[파이썬] nltk 대화 분석

In this blog post, we will explore how to use Natural Language Toolkit (NLTK) in Python to analyze and process conversations. Conversations are a common form of text data, and by performing various linguistic tasks on them, we can gain insights and extract valuable information.

NLTK is a popular Python library for natural language processing (NLP) tasks. It provides a wide range of functionalities to work with text data, including tokenization, part-of-speech tagging, named entity recognition, sentiment analysis, and more.

Let’s get started with some basic steps:

Installing NLTK

First, make sure you have NLTK installed. You can install it using pip:

pip install nltk

Importing NLTK and Corpus

To analyze conversations, we need to import the required modules from NLTK. We will also download the necessary corpus, such as the stopwords and Punkt tokenizer models:

import nltk

nltk.download('punkt')
nltk.download('stopwords')

Tokenizing Conversations

Tokenization is the process of breaking text into individual words or sentences. In conversations, we often need to tokenize the text at the sentence level to analyze them effectively. NLTK provides the sent_tokenize() method for this purpose:

from nltk.tokenize import sent_tokenize

conversation = "Hey, how's it going? Good to see you! Shall we grab a coffee?"

sentences = sent_tokenize(conversation)

print(sentences)

Output:

['Hey, how's it going?', 'Good to see you!', 'Shall we grab a coffee?']

Analyzing Part-of-Speech (POS) Tags

Part-of-speech tagging is the process of assigning grammatical tags to words in a sentence. It helps in understanding the role and relationship of words in a conversation. NLTK provides the pos_tag() method to perform POS tagging:

from nltk import pos_tag
from nltk.tokenize import word_tokenize

conversation = "Hey, how's it going? Good to see you! Shall we grab a coffee?"

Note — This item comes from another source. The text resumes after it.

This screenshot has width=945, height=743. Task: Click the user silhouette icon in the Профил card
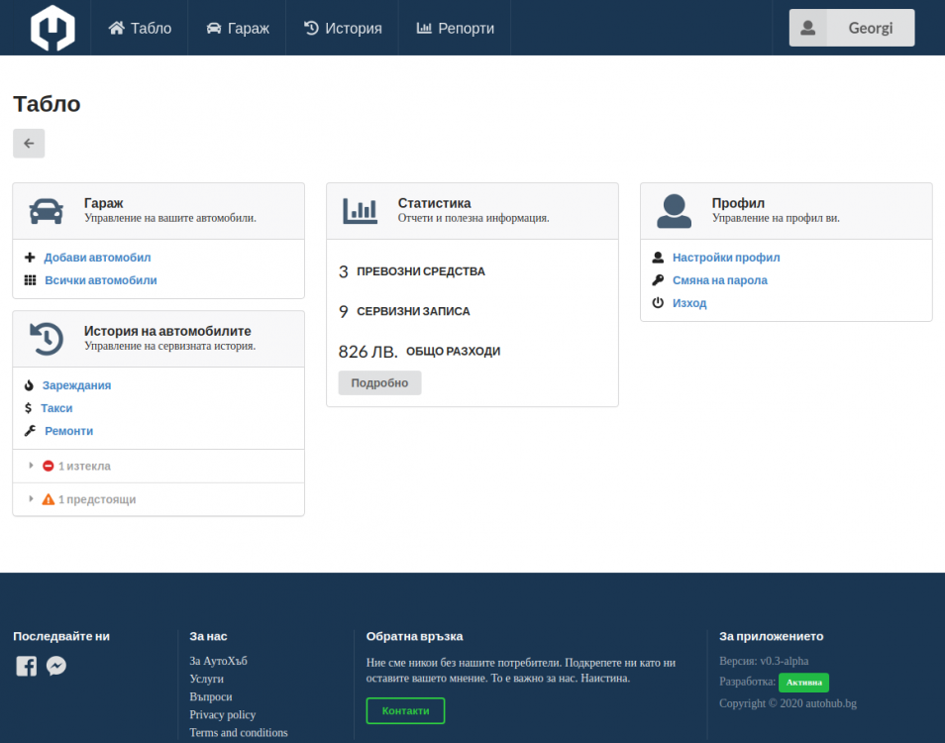pyautogui.click(x=674, y=210)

tokens = word_tokenize(conversation)
pos_tags = pos_tag(tokens)

print(pos_tags)

Output:

[('Hey', 'NNP'), (',', ','), ('how', 'WRB'), ("'s", 'VBZ'), ('it', 'PRP'), ('going', 'VBG'), ('?', '.'), ('Good', 'JJ'), ('to', 'TO'), ('see', 'VB'), ('you', 'PRP'), ('!', '.'), ('Shall', 'MD'), ('we', 'PRP'), ('grab', 'VB'), ('a', 'DT'), ('coffee', 'NN'), ('?', '.')]

Extracting Named Entities

Named Entity Recognition (NER) is the process of identifying and classifying named entities such as names, locations, organizations, and dates in a conversation. NLTK provides the ne_chunk() method for extracting named entities:

from nltk import ne_chunk

conversation = "Hey, how's it going? Good to see you, John! Have you been to Paris?"

tokens = word_tokenize(conversation)
pos_tags = pos_tag(tokens)
named_entities = ne_chunk(pos_tags)

print(named_entities)

Output:

(S
  Hey/NNP
  ,/,
  how/WRB
  's/VBZ
  it/PRP
  going/VBG
  ?/.
  Good/JJ
  to/TO
  see/VB
  you/PRP
  ,/,
  (PERSON John/NNP)
  !/.
  Have/VB
  you/PRP
  been/VBN
  to/TO
  (GPE Paris/NNP)
  ?/.)

Sentiment Analysis

Sentiment analysis determines the sentiment expressed in a conversation, whether it is positive, negative, or neutral. NLTK provides a built-in sentiment analyzer, which can be used for sentiment analysis:

from nltk.sentiment import SentimentIntensityAnalyzer

conversation = "Hey, how's it going? I had a great day today!"

sid = SentimentIntensityAnalyzer()
sentiment_scores = sid.polarity_scores(conversation)

print(sentiment_scores)

Output:

{'neg': 0.0, 'neu': 0.354, 'pos': 0.646, 'compound': 0.8176}

The compound score indicates the overall sentiment, where values closer to 1 represent positive sentiment.

These are just a few examples of how NLTK can be used to analyze conversations. NLTK provides many more features and functionalities for in-depth analysis and processing of text data. Feel free to explore the NLTK documentation and experiment with other techniques to gain further insights from your conversations.

Start analyzing your conversations with NLTK and unlock the power of NLP in Python!